Yeah, the Delta can probably sustain more than 330W given that it is rather overbuilt but I can understand that manufacturers would not want to get into trouble by allowing a higher sustained power draw. As all manufacturers are affected by more power hungry CPUs since last generation it would not hurt if they could just agree on some kind of top of the line 400W+ GAN power supply form factor that would still be smaller than the current Delta unit. People who find big power supplies impractical for travelling can always get a second smaller one of let's say 240 or 280W if they need something more compact on the road.
9 hours ago, Papusan said:And it seems Dell continue offer 101C as temp target. So woorse than the Razor-books. Can't beat thermal engineer Travis North's fantastic thermal engineering on Dell's gaming flagship. What a Joke! Dell even locked you out from undervolting, LOOL
From 1:02.20 Reset bios back to factory settings and send it back to Dell Alienware, LOOL
See also the talk about Dell Alienware Command Center. What a disgusting mess.
This is so strange - looks like they are throwing a big amount of hardware at rather mediocre performance.
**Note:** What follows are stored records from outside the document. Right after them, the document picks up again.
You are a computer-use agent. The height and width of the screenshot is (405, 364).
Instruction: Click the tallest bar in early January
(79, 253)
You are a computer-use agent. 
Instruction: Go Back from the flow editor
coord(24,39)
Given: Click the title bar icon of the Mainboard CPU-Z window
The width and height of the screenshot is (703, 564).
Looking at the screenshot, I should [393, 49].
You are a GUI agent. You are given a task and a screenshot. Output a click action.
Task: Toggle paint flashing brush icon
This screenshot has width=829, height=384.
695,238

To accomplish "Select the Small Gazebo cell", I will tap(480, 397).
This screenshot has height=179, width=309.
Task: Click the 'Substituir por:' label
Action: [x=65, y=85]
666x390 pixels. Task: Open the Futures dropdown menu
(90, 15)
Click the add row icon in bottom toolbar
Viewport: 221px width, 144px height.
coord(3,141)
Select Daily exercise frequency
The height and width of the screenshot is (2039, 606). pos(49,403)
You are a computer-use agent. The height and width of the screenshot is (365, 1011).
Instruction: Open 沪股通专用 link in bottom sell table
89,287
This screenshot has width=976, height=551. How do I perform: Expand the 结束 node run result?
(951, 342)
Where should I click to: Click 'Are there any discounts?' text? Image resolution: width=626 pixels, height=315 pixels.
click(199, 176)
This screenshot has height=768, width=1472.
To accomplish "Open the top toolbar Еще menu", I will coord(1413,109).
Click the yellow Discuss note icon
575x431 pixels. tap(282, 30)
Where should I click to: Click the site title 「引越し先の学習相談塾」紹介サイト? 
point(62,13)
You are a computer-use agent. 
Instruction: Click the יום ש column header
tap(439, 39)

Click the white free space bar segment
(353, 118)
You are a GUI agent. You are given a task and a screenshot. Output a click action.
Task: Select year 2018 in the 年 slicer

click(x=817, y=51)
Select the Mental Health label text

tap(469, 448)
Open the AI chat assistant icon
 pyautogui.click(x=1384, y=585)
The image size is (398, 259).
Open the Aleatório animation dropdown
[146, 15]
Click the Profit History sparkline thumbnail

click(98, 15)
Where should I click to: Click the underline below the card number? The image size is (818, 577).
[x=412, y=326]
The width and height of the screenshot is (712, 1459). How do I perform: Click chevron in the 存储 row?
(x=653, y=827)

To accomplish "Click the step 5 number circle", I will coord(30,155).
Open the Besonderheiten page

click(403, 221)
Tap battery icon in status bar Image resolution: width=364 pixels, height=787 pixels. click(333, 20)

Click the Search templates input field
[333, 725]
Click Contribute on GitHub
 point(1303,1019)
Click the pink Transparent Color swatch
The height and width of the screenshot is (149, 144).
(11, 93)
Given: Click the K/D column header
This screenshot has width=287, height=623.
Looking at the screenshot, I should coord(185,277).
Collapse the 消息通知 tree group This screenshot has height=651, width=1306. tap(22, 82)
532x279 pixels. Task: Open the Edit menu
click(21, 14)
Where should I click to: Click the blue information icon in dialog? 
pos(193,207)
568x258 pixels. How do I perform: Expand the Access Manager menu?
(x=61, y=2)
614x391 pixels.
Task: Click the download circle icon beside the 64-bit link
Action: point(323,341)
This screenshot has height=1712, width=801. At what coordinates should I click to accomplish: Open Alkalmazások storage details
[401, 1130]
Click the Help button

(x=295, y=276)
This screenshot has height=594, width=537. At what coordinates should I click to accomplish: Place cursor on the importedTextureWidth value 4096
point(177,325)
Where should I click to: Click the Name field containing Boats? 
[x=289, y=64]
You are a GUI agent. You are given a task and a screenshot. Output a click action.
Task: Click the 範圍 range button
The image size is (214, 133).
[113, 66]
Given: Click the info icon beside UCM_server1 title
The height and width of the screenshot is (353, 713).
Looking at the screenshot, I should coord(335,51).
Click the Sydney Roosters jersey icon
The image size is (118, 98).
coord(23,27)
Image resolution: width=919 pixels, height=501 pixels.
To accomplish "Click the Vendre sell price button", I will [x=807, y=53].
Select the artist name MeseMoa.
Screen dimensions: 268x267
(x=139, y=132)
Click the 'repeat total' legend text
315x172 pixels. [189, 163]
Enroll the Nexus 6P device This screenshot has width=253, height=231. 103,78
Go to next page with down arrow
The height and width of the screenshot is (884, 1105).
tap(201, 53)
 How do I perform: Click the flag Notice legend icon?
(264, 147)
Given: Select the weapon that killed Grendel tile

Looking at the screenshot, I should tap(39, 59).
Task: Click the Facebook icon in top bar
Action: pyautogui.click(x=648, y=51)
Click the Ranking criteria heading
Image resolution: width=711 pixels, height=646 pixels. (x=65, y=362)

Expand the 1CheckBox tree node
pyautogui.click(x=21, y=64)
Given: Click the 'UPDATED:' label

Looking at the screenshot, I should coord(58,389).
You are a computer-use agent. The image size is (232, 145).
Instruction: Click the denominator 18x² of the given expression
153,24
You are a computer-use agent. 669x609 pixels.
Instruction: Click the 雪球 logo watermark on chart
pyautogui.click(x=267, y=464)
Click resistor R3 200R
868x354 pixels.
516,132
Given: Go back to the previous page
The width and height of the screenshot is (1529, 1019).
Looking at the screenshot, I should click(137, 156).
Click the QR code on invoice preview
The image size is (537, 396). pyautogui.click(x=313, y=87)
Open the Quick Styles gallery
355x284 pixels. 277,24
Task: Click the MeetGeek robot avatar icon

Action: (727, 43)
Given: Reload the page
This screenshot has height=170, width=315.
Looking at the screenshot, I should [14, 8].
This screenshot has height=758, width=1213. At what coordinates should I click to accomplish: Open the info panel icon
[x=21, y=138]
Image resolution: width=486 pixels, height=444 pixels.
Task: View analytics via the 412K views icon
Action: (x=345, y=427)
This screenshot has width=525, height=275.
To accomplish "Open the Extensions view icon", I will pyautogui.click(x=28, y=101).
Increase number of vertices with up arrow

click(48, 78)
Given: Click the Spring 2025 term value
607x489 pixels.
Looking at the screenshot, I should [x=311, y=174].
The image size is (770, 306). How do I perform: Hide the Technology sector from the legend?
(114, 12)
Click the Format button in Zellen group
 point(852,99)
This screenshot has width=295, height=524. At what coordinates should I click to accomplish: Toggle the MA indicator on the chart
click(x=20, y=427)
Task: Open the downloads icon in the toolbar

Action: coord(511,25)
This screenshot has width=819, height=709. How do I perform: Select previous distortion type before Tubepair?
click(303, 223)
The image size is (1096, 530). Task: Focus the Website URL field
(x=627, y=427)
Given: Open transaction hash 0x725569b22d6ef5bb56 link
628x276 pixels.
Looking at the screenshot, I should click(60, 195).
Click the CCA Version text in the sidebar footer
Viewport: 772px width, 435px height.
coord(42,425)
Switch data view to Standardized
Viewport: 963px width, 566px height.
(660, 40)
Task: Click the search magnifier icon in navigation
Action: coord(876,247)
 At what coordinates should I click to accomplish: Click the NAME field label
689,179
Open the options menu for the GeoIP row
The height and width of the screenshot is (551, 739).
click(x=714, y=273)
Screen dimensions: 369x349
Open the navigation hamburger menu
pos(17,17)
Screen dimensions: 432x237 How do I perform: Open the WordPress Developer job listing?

At least when you just get one unit. You can probably go through 3 or 4 units and get a better one like @ssj92 and @win32asmguyapparently did but that should not be the case with such a high end product that took longer to release than almost all of the competition.
It is also unfortunate that serviceability of this one is subpar. To me this is not acceptable as I just want to pop open the bottom panel and maybe the keyboard from the outside but then I have to be able to do all the servicing.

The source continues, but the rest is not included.